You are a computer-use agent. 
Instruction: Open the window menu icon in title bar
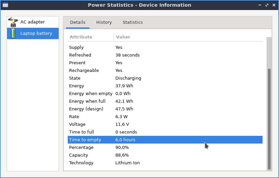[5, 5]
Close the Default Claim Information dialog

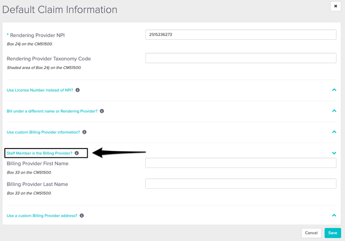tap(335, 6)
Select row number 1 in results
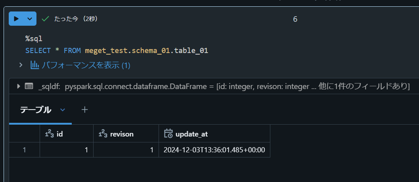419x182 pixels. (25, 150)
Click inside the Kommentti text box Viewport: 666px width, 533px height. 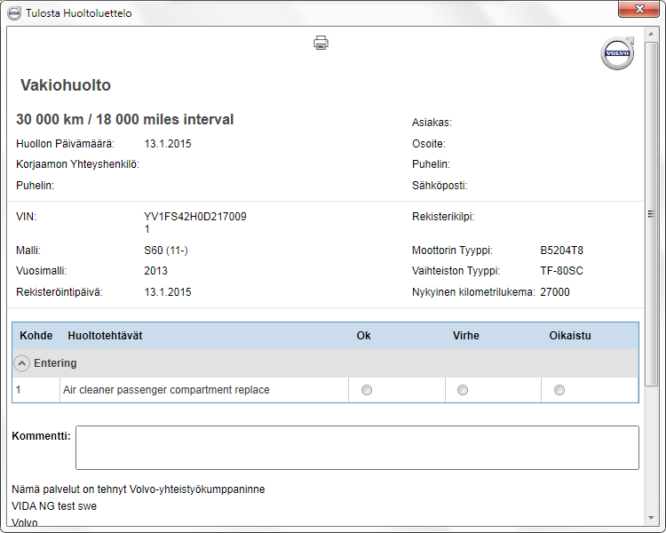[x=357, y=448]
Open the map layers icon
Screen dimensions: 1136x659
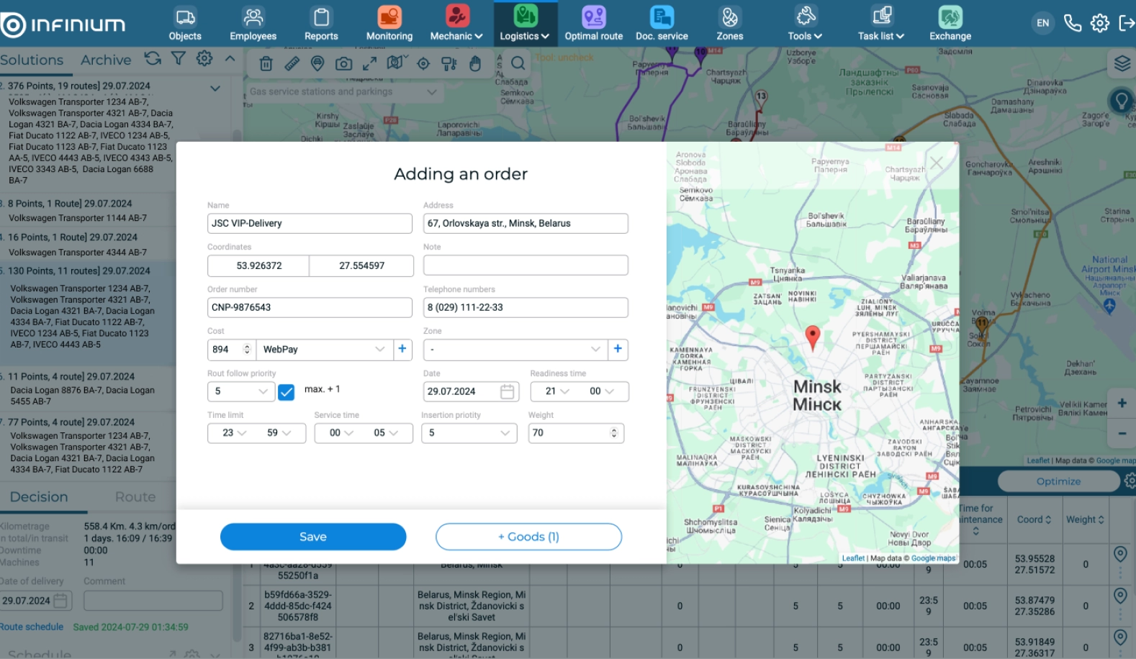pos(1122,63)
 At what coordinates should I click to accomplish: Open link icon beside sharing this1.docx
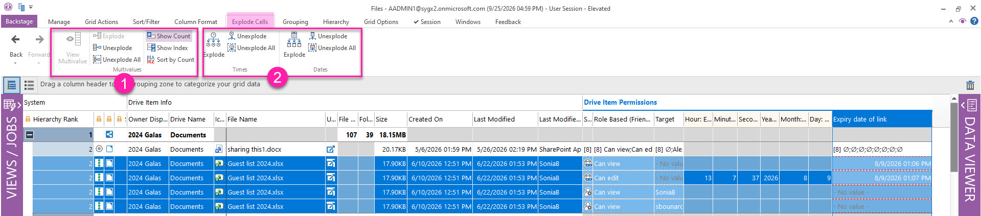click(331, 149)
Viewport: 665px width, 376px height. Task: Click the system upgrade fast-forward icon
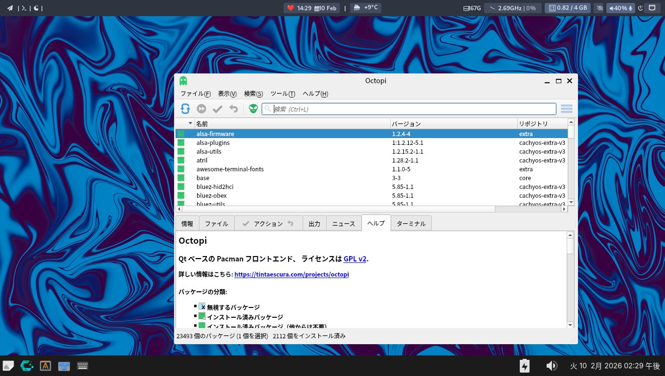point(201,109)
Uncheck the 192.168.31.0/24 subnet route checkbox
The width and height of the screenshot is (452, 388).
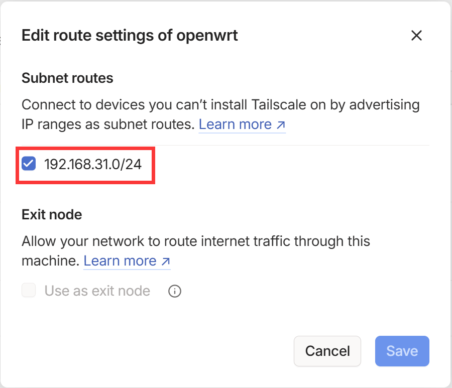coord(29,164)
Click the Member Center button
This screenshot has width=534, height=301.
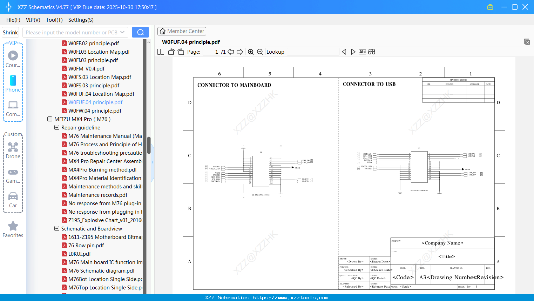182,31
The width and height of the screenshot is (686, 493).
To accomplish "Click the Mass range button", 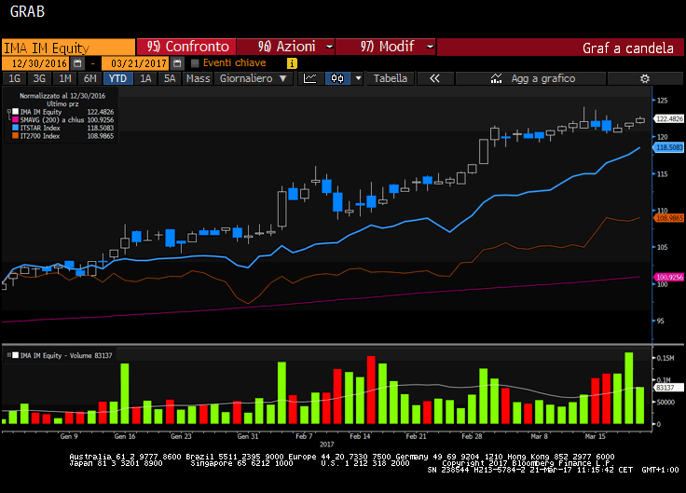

::::

- [THE PROBLEM]:
Reproduce the listing above exactly from the line containing "Open the map layers icon" up to and including the line containing "The width and height of the screenshot is (686, 493).", omitting any images and everything outside those lines.

- [ANSWER TO THE PROBLEM]:
Open the map layers icon
Screen dimensions: 1136x659
pos(1122,63)
 At what coordinates should I click to accomplish: Open link icon beside sharing this1.docx
click(331, 149)
Viewport: 665px width, 376px height. Task: Click the system upgrade fast-forward icon
point(201,109)
Uncheck the 192.168.31.0/24 subnet route checkbox
The width and height of the screenshot is (452, 388).
coord(29,164)
Click the Member Center button
This screenshot has width=534, height=301.
182,31
The width and height of the screenshot is (686, 493).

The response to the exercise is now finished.